When students learn to decode the materials of history, they build foundational skills for life. The Newberry provides K-12 educators with free teaching resources that make it easy to incorporate primary sources into classroom instruction.
Digital Collections for the Classroom
The Newberry’s Digital Collections for the Classroom feature primary sources that can be used to teach a range of K-12 subjects, from Shakespeare and the US Civil War to immigration and African American history.
Through this free platform, teachers will find high-quality resources for classroom instruction. In addition to enlivening the classroom experience, the Digital Collections for the Classroom support key history and literature learning goals in critical thinking, analysis, close reading, and visual literacy.
Our curated selection of primary sources gives educators, students, and researchers a starting point for asking questions about the past and feeling empowered to find the answers.
Accompanying these primary sources on the Digital Collections for the Classroom platform are ready-to-use, inquiry-based history lesson plans and class activities. These lesson plans and activities are designed to support students in their critical thinking and aid them as they synthesize new information with their existing knowledge.
Essays illuminate and contextualize the primary sources available on the Digital Collections for the Classroom platform. Written by subject specialists, these essays are accessible introductions to innovative scholarship on a range of historical, cultural, and literary topics. We’ve also included discussion questions that can be combined with the essays for classroom instruction.

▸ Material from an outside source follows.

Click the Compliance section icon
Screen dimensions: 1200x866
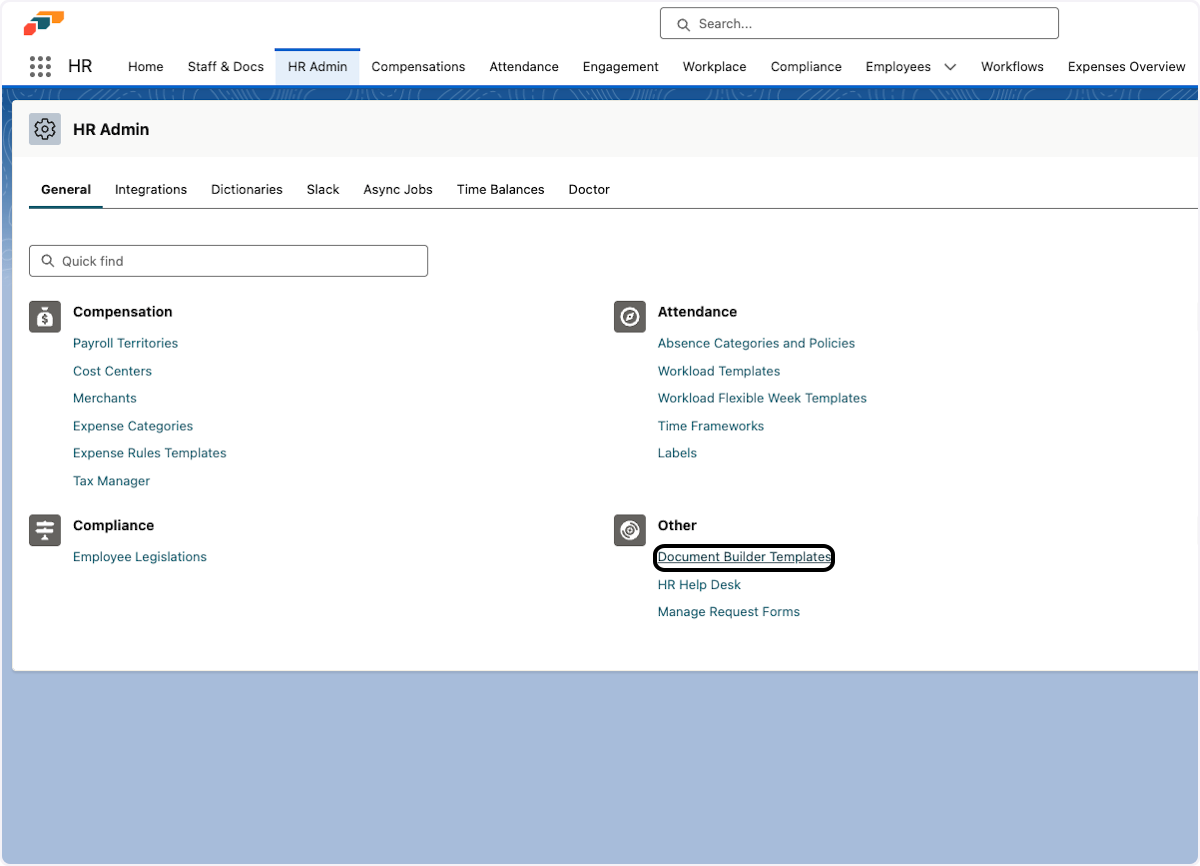(x=44, y=530)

The Chicago Chapter, National Society of the Daughters of the American Revolution annually funds education specialists to develop a digital project focused on American Women's History and Early American History from the Newberry's collections. For more information, please email Dr. Kara Johnson, Director of Teacher Programs. We thank the DAR for their generous support of our digital education resources.
In the 2022-23 projects, Kathleen Thompson explores how women activists transformed Gilded Age cities. View them here:
Midwest Time Machine
Explore photographs and first-hand accounts of the past through Midwest Time Machine. Each path focuses on a different person living through history, from an Indigenous war chief to a teenager attending the World’s Columbian Exhibition. Students can read quotes from primary sources like diaries, letters, and rare books, providing a variety of unique perspectives on centuries of Midwest history.
Contribute to future scholarship by tagging and transcribing early 20th century postcards. Volunteers on Postcard Tag provide metadata that helps make the Newberry’s postcard collection, one of the largest in the world, searchable and accessible. The project has multiple workflows to work on and a variety of educational resources related to postcards. Students can transcribe postcard messages from the 1910s, learn about 20th century visual culture, and aid researchers through their work.
Seeing Race Before Race: A Closer Look
Explore how manuscripts, printed books, visual art, and maps show race-making at work around the world before 1800. This resource offers a deep dive into five objects, demonstrating the ways in which their content, physical features, and historical context are evidence for the presence of race in medieval and early modern thought and culture. Ideal for the classroom, these short investigations can help students of various levels understand how to access stories and experiences from the distant past —including those of communities of color—that are hidden under the surface of its surviving material sources.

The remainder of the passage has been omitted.